The housing market is expected to continue its rapid growth in the first half of 2021, with a possible slowdown in the second half of the year.

According to COGNITION Smart Data, Green Builder Media’s suite of market intelligence services, the housing market is expected to continue on its growth trajectory in 2021. 

Housing economists project a 4 percent growth rate from 2020 to 2021.  This represents an approximate 13 percent increase in single-family home starts in 2021, or 1,075,00 seasonally adjusted starts.

pandemic chartStrong pre-sales and pipeline activity is ensuring that the market remains strong for months to come.  According to Doug Duncan, Fannie Mae’s chief economist, “Sales are increasingly being driven from homes not yet under construction. The share of homes sold but not yet started rose for the third straight month and now represents the highest share of total sales since 2005, while the number of fully completed homes sold hit the lowest level since the COVID-19-related shutdowns this past April.”

Factors driving the housing market include:

  • Low interest rates (dropped to 2.65% in December).
  • Solid demand and desire to own homes for enhanced safety and security.
  • Spending channeled from travel, restaurants, and non-essential items to essentials, including home investment.

Factors that are limiting housing market growth include:  

  • Rising lumber prices.
  • Material shortages.
  • Labor issues.
  • Slow employment recovery.
  • Still-fragile economy and low consumer confidence.

A recent Green Builder Media survey indicates that builders feel good about their opportunities in 2021, driven primarily by significant backlogs. However, they’re worried about running out of lots, rising land prices, and soaring infrastructure costs, namely water tap fees.

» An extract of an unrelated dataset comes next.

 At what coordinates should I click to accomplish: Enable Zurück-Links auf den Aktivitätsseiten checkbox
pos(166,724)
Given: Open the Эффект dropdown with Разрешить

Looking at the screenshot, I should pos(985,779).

While the brisk pace of sales is expected to continue into the first half of 2021, keep a wary eye open for slowdowns in the second half of the year as the market bumps up against inventory, lot supply, and affordability limits.

Foreclosures may also become an anchor on the housing market: Approximately 11 million households fell behind in payments in 2020 and 2.3 million loans are currently at least 90 days past due, yet, overall foreclosures were down 80 percent in 2020 (from 2019) because of pandemic-related moratoriums.  It’s likely that we’ll see a wave of short sales and foreclosures in summer 2021, which will cause housing supply to overwhelm demand, dropping prices and cooling off of real estate markets from coast to coast.

Caption: The housing market remains bullish, with buyers often facing competing bids in hot markets.